Take Tom Fitzpatrick, CFO of Iridium Communications. He is not a job hopper. He spent more than a decade each at two publicly held, wireless-services companies: Bell Atlantic (which later merged with Nynex to form Verizon) and Centennial Communications, serving as a divisional CFO for both. Fitzpatrick left the latter when AT&T acquired it in 2009 — which only led to a better opportunity.
His personal network led him to Matt Desch, CEO of Iridium, a satellite-telecommunications provider that had gone public a few months earlier. Fitzpatrick, appointed to lead finance for the company in April 2010, considers himself fortunate.
His first major task could hardly have been more crucial: negotiating a $1.8 billion financing package with a consortium of European banks, with the help of Coface, France’s import and export agency. The money is part of the $3 billion it will take to build out Iridium Next, a new satellite network, already under construction, to replace the company’s 10-year-old, 66-satellite constellation.
Between the financing deal and Iridium’s expectations for increasing revenue, Iridium Next is fully funded, Fitzpatrick says. One big opportunity will come with the new generation of satellites in the form of “hosted payloads” that will allow governments and enterprises to put proprietary functionality on Iridium’s network.
“This is an important business,” says Fitzpatrick. “We’re less than $400 million in revenue, but when I was at Bell Atlantic Mobile in the 1980s, we lost money every month and didn’t know whether mobile telephony would ever grow into a viable business.”
That seems a long time ago, at this point. That few people in the industrialized world go anywhere without their cell phones “dovetails nicely with Iridium’s unique capability,” Fitzpatrick says.
That is, Iridium provides the world’s only communications network that covers the entire Earth, including poles, oceans, and airways. The network divides the planet into six planes, with 11 satellites orbiting each one. “There is huge demand for connectivity regardless of your location,” the CFO says. “That is going to create great shareholder value, which is the first thing you should think about when moving to a new career opportunity.”
The network’s reach combines with a second important element of Iridium’s value proposition: the functionality derived from having a large number of satellites orbiting at the low altitude of 483 miles.
All traffic is handed off in space from satellite to satellite until it reaches Iridium’s facility in Tempe, Arizona, where it terminates to either the public telephone network or the Internet.
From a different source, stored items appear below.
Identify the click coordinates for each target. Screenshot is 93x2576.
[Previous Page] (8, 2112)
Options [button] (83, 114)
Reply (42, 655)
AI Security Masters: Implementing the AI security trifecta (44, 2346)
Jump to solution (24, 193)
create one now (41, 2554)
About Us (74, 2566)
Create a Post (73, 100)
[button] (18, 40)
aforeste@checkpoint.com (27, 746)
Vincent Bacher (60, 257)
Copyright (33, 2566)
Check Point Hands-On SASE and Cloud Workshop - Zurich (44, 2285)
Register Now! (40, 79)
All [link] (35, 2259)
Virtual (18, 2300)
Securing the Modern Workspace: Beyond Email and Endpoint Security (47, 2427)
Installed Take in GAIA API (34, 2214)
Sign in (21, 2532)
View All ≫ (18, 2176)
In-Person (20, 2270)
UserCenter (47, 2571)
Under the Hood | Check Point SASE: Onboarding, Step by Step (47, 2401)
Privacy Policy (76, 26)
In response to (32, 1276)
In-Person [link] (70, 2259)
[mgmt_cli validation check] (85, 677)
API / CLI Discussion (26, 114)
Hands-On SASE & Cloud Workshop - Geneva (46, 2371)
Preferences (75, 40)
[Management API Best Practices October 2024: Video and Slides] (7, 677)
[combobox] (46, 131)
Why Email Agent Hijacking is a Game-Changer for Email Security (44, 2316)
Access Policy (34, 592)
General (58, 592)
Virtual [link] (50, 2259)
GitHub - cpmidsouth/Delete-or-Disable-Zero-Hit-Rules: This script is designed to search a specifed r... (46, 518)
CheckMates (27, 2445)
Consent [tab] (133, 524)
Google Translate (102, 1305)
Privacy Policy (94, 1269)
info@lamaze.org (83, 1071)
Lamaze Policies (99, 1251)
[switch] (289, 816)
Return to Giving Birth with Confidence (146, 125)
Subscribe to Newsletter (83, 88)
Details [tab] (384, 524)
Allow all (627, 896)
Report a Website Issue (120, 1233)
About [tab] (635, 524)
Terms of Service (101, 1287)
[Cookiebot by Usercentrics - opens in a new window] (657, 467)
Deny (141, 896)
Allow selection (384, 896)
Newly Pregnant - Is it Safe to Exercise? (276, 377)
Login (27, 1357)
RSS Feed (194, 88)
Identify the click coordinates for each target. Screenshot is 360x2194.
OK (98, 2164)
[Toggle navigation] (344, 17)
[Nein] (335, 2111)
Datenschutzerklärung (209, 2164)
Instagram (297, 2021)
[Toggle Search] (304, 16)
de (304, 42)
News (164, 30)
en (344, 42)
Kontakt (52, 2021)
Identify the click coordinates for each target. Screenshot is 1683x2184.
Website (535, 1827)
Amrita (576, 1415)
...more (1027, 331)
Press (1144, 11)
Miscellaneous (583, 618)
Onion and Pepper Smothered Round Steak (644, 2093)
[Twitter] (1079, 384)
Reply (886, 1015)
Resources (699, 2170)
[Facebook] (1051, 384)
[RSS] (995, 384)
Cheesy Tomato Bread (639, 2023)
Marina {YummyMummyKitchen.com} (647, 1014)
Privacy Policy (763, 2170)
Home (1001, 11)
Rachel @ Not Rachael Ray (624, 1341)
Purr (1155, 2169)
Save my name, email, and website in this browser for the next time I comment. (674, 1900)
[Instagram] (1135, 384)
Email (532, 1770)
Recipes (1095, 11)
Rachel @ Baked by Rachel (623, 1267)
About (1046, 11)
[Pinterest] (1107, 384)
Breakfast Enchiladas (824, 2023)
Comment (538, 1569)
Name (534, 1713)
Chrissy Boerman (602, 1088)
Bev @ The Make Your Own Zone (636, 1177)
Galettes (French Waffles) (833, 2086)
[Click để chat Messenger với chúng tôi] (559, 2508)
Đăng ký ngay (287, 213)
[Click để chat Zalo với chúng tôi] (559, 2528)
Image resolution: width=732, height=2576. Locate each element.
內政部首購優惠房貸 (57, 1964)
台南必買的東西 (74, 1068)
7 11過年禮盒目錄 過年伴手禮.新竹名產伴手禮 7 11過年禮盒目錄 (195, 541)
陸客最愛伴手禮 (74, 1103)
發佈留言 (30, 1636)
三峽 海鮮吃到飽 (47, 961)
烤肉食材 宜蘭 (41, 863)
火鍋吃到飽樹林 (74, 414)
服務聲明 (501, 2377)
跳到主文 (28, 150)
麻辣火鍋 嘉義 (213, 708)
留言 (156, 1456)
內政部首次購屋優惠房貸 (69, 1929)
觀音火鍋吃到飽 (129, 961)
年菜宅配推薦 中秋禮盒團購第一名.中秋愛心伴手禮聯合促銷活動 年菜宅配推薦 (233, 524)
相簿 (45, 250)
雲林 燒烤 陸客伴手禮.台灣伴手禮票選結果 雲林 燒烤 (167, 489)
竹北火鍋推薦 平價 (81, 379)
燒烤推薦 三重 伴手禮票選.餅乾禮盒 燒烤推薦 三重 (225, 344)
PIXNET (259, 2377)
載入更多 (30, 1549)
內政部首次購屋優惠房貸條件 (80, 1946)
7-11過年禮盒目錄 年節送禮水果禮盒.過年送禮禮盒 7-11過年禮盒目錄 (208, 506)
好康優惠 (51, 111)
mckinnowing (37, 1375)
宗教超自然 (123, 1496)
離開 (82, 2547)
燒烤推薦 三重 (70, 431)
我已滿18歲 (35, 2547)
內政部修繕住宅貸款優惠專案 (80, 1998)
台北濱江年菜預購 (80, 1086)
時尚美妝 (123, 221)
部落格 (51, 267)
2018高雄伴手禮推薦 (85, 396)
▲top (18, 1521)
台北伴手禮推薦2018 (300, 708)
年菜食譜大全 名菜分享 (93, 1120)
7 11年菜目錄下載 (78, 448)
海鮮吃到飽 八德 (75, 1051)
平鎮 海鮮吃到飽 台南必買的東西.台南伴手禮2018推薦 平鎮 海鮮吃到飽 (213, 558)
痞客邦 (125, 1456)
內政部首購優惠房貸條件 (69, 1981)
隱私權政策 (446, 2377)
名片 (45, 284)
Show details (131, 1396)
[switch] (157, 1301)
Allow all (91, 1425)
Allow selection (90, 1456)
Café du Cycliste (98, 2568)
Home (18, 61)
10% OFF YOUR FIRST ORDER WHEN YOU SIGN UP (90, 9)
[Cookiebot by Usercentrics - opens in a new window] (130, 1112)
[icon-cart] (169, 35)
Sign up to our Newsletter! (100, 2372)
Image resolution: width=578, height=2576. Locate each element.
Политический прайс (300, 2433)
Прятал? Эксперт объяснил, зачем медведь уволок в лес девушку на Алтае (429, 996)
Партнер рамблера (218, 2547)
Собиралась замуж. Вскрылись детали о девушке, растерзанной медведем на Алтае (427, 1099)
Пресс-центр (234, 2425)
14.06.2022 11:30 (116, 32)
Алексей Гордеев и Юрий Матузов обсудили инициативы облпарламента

Iridium’s largest client is the U.S. government, which doesn’t always want sensitive communications beamed to geostationary satellites 22,000 miles high and then directly down to recipients.
But there are many potential applications for the network outside of government. Iridium doesn’t employ its own direct sales force but rather relies on dealers and value-added resellers (VARs) that play a second role as developers.
“Think of VARs as experts in the vertical market to which they cater. It could be another industry, like oil and gas or forestry,” says Fitzpatrick. “Our VARs are thinking all the time about solutions for their vertical markets that they can build around the Iridium platform.”
For instance, Celestica, which manufactures phones for Iridium, also makes a short-burst data modem that enables machine-to-machine communications, the fastest-growing terrestrial wireless segment. A piece of heavy equipment can receive signals from the modem through the Iridium network telling, say, how much fluid is in the vehicle or whether the driver should slow down.
Another company, Delorme, is developing a GPS-powered product called InReach, billed as the first two-way personal locator. A hiker or skier who is off the terrestrial phone grid, for example, will be able to hit a panic button connected to first responders.
“That product wasn’t in our portfolio a year ago, and we think it can bring hundreds of thousands of new subscribers,” says Fitzpatrick. “The idea was not created by us but by our dealer channel, 250 dealers strong, thinking of applications for the Iridium network.”
But, the CFO notes, he doesn’t have to be an expert on the underlying technology of the network or applications built for it. He just needs to know enough to understand the commercial implications and to articulate the technology’s value to analysts and shareholders.
You may have seen one of Iridium’s satellites. They are frequently visible in the night sky as satellite flares, typically observed as short-lived flashes of bright light.